EAPG or the Enhanced Ambulatory Patient Grouping is among the models focused on transitioning fee for service to a value based payment. Over 25% of the state Medicaid programs in addition to several commercial payers have adopted the EAPG outpatient prospective payment system. 3M developed the methodology to provide greater uniformity in payments across multiple diverse outpatient areas and designed to represent all patients, not just Medicare.
There are 8 EAPG types that are assigned to each claim line to classify the services in a visit. The classification or logic is based on the presence of an APG (ambulatory procedure group), diagnosis codes, clinical signs and symptoms, and other ancillary tests. This form of classification is more complex and includes clinical variables within the visit than the traditional APC (ambulatory payment classification) system used by Medicare.
EAPG Types
Significant procedure, therapies, test
Ancillary services
Incidental procedures
Medical Visits
Drugs
Durable Medical Equipment
Per Diem
Unassigned
Once the EAPG is assigned it will pass through grouper functions that may apply pricing types including: full payment, consolidation, packaging, discounting or per diem to each individual line. Consolidation occurs when 2 or more significant procedures or clinically similar procedures are billed and only the primary or EAPG with highest weight receives full payment. Packaging occurs when ancillary services are used and considered to be part of the procedure, and discounting is payment receiving less than full payment.
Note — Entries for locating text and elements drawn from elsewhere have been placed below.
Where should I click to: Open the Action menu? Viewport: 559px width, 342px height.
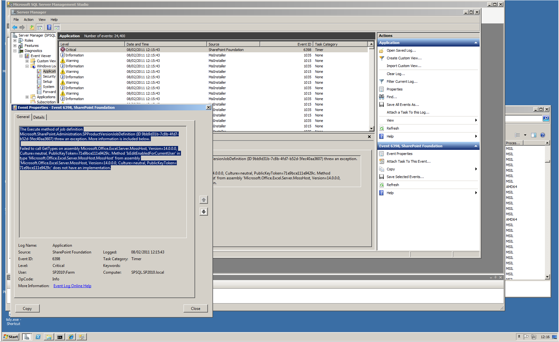(29, 20)
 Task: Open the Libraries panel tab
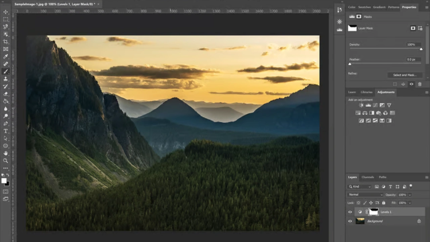point(366,92)
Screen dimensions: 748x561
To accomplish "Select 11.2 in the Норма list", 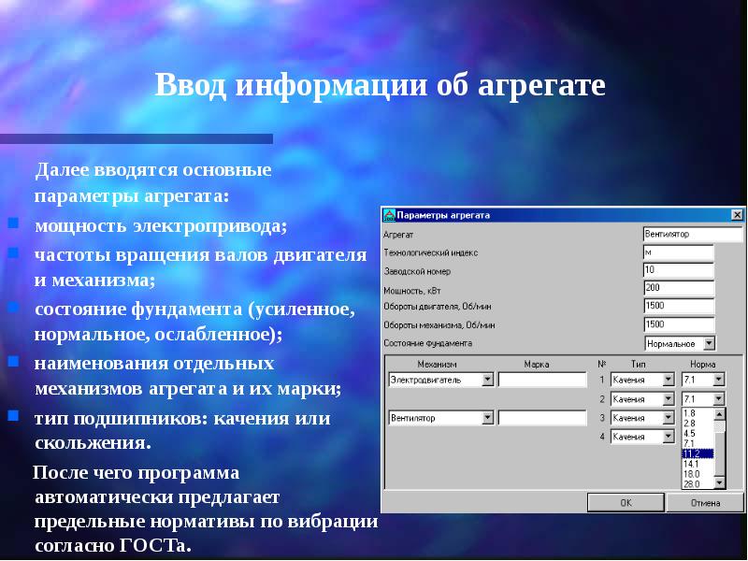I will tap(697, 453).
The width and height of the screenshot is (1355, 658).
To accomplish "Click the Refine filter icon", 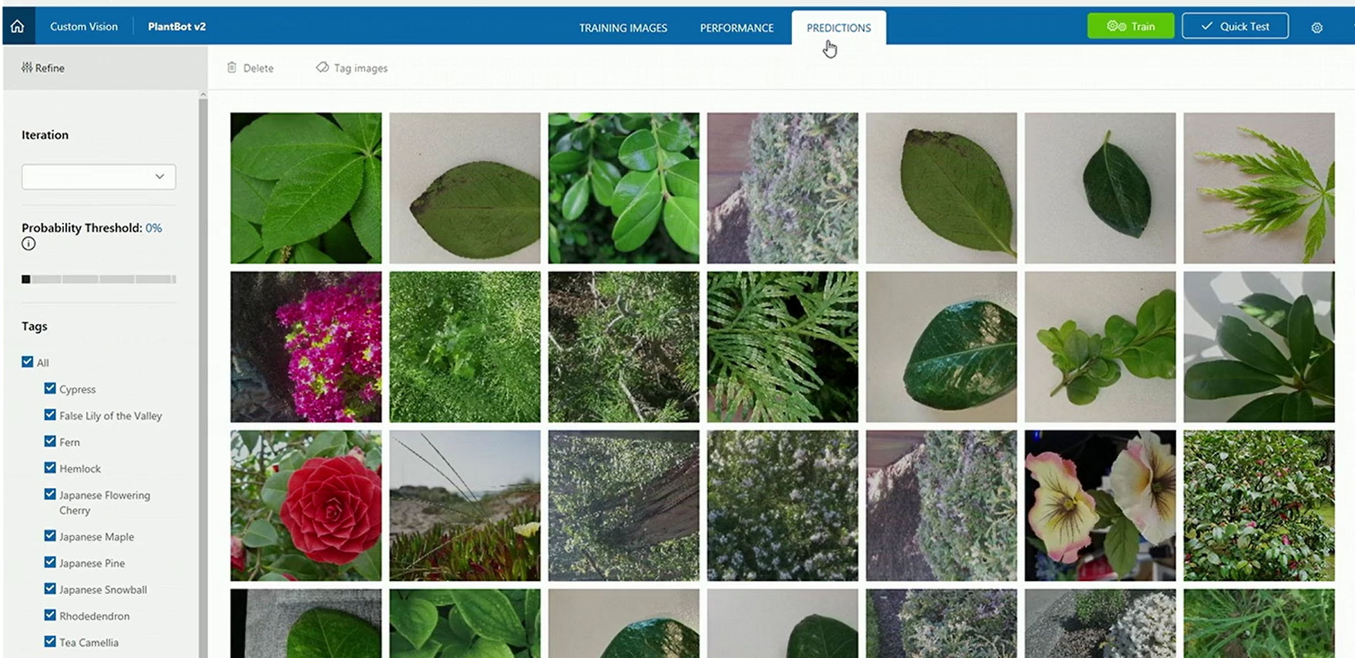I will [x=27, y=68].
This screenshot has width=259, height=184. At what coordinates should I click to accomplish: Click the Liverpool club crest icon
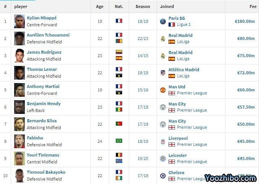pyautogui.click(x=163, y=141)
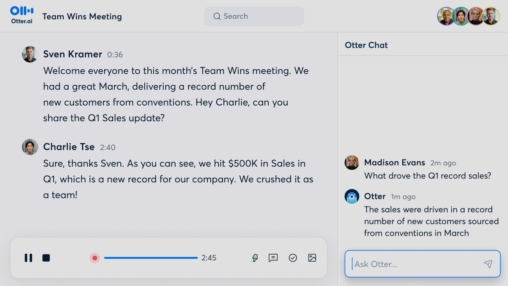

Each state Medicaid program or insurer that utilizes the EAPG methodology will develop the organization’s base rate and may have some variances in how they determine what is consolidated, packaged or discounted. Base rates may be determined based on cost to charge ratio or have other formulas based on regional variation. Final payment then applies the following formula: base rate x EAPG weight x policy adjuster (e.g. modifiers) x discount factor = payment. Base rates and relative EAPG are typically published on Medicaid portals; however, crosswalks of HCPC to EAPG are not publicly available and should be sourced through 3M.
Shout Outs! Billing and revenue integrity teams should take some time and training to understand the implications of billing. Application and acceptance of modifiers and other billing requirements not addressed in this article may vary from traditional Medicare guidelines.
Revenue cycle and pharmacy teams should monitor payment from programs that utilize an EAPG methodology. High cost drugs entering the market may or may not be built within the EAPG methodology accurately resulting in revenue leakage.